Review – Waiting – Storyhouse Chester

Aptly timed to coincide with Remembrance week, Waiting is a wartime drama that writer Gail Young has been working on for a number of years. Inspired by recollections from her own family’s experience of WWII, the story she tells cleverly encompasses a broad range of scenarios and emotions, by recollecting the war years through the eyes of one extended family in Liverpool.

At the core of the story are Jessie and Peter Wright, their three children, and Peter’s mother Amy and his brother David. Soon to join this family unit is David’s fiancée and, later, wife Theresa, and they are surrounded by a close knit community of aunts, uncles and friends.

The tough but happy equilibrium of their lives which is laid out for us at the beginning is soon to be challenged with the outbreak of war and, across two hours, Young’s text, under the tight direction of Yvette Owen, succeeds in drawing together a great many diverse story elements in a manner that never feels contrived.

→ **OBJECTIVES**
1. In the review of Waiting, rewrite the passage between "At the core" and "uncles and friends.", inclusive, renaming "David" to "Daniel" everywhere it appears.
2. According to the review of Waiting, who directed the production?

→ **DATA EXCERPT**

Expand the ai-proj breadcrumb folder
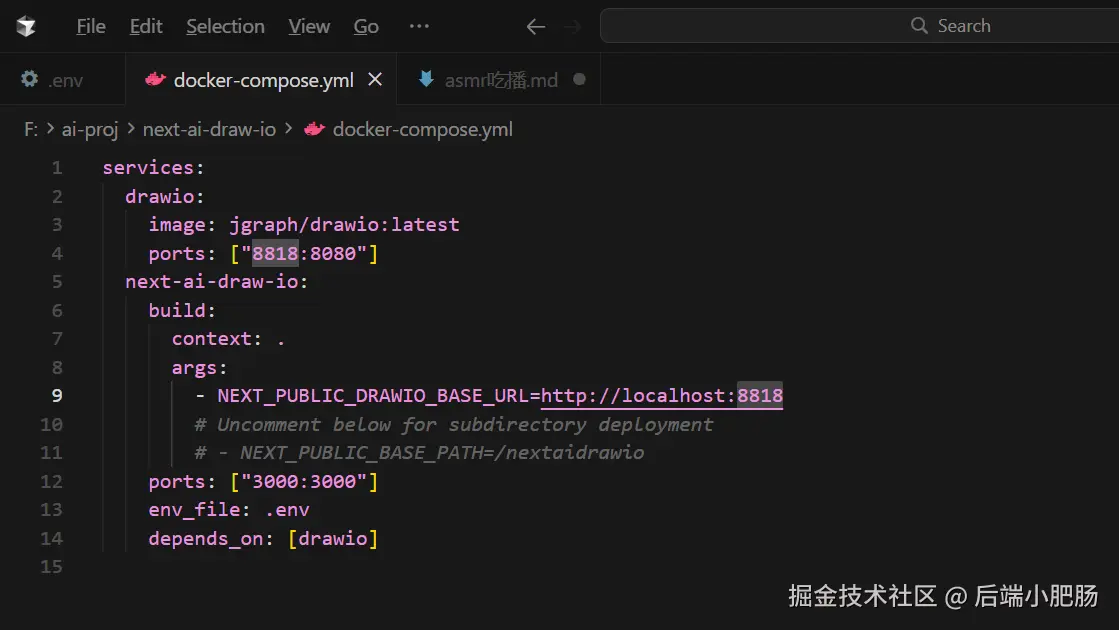coord(90,129)
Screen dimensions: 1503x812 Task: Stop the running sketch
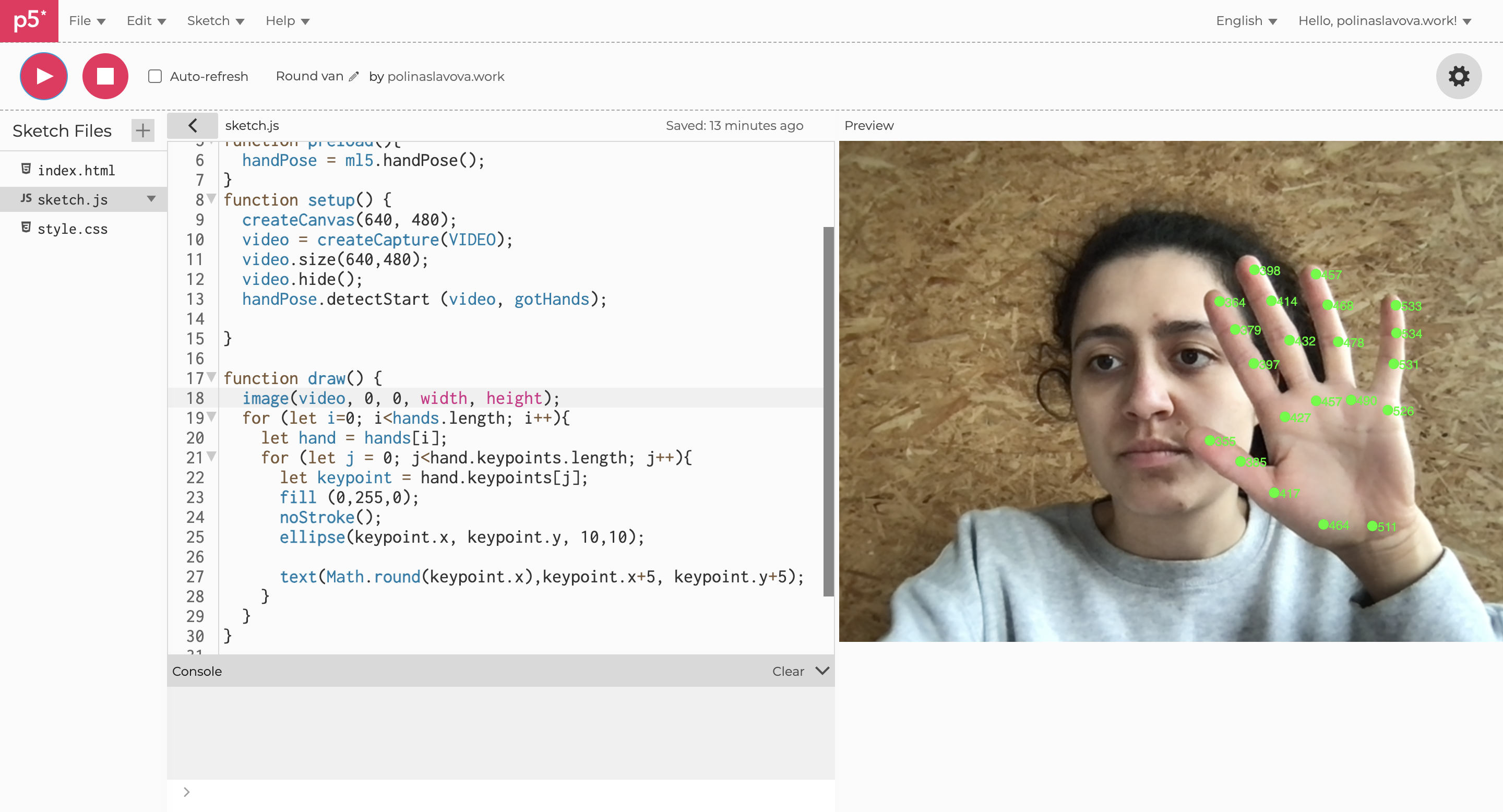click(105, 76)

→ **THE REPLIES**
1.
At the core of the story are Jessie and Peter Wright, their three children, and Peter’s mother Amy and his brother Daniel. Soon to join this family unit is Daniel’s fiancée and, later, wife Theresa, and they are surrounded by a close knit community of aunts, uncles and friends.

2. Yvette Owen